━━━━━ SELECTED TEXT
| name | critique-plan |
| description | Pre-implementation critic. Spins up a read-only domain critic that challenges a drafted plan — a task's missions or a roadmap's task graph — against the ubiquitous language, CONTEXT.md, and ADRs, and pushes back ONLY on genuine conflicts. Silent when the plan is sound. Use before implementing (from create-task / create-roadmap) or standalone to stress-test a plan against the project's domain model. |
Critique Plan (pre-implementation)
Stress-test a drafted plan against the project's domain model before any code is written. This
skill produces pushbacks, not suggestions — it never gold-plates a plan that is already sound.
Silence is the expected outcome. A plan that speaks the canonical language and respects the
documented decisions gets a one-line "No objections." Do not manufacture concerns to look thorough.
ALWAYS check .ab-method/structure/index.yaml FIRST for where the domain model lives — paths are
user-configurable.
"The plan" is the drafted mission list (from create-task), the task DAG (from create-roadmap), or
whatever the user pastes in (standalone).
━━━━━━━━━━
§ YOUR TASKS:
A - Rewrite the part of the Critique Plan text that opens with the words "Stress-test a drafted" and closes with "is already sound.", swapping "pushbacks" for "objections".
B - According to the Critique Plan text, which file should always be checked first to find where the domain model lives?
The entries below the Critique Plan text come from a separate source.
━━━━━ PROVIDED DATA
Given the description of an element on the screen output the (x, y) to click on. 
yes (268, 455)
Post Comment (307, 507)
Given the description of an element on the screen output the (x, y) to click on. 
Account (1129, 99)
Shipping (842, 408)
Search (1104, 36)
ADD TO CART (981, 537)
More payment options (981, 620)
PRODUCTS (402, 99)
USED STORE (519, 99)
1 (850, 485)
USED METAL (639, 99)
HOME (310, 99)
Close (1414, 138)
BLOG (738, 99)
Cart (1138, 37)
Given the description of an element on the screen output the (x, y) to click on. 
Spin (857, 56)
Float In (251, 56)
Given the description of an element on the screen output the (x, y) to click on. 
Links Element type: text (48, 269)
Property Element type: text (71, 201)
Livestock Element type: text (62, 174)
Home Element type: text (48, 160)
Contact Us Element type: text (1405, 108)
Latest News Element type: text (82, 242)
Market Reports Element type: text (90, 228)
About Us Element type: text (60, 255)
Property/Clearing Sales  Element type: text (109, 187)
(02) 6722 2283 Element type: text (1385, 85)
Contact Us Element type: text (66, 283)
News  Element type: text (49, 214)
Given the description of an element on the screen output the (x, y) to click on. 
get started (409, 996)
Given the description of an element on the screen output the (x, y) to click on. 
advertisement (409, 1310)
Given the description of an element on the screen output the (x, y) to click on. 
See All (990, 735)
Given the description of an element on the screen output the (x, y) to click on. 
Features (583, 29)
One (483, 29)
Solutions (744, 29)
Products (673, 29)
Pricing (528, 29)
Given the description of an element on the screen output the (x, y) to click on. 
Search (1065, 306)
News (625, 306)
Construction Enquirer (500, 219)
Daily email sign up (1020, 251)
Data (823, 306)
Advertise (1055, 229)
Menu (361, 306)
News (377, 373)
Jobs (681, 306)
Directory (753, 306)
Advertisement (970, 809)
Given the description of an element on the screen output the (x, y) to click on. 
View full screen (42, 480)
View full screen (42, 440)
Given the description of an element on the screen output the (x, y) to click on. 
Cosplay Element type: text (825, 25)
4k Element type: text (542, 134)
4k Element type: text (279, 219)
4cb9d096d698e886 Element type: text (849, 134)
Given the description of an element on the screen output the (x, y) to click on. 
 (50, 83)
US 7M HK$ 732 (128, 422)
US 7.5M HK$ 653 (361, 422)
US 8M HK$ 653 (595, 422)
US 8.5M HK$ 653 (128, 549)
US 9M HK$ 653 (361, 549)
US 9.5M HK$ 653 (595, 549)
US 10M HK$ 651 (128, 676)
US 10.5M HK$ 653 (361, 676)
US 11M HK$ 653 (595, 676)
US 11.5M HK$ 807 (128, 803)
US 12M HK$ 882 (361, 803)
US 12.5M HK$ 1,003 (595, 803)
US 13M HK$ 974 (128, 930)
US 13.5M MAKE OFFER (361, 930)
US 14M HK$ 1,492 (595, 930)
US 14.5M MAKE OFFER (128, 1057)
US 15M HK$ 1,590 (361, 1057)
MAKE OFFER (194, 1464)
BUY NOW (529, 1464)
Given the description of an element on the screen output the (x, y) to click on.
━━━━━━━━━━
§ SOLUTIONS PER TASK:
A -
Stress-test a drafted plan against the project's domain model before any code is written. This
skill produces objections, not suggestions — it never gold-plates a plan that is already sound.

B - .ab-method/structure/index.yaml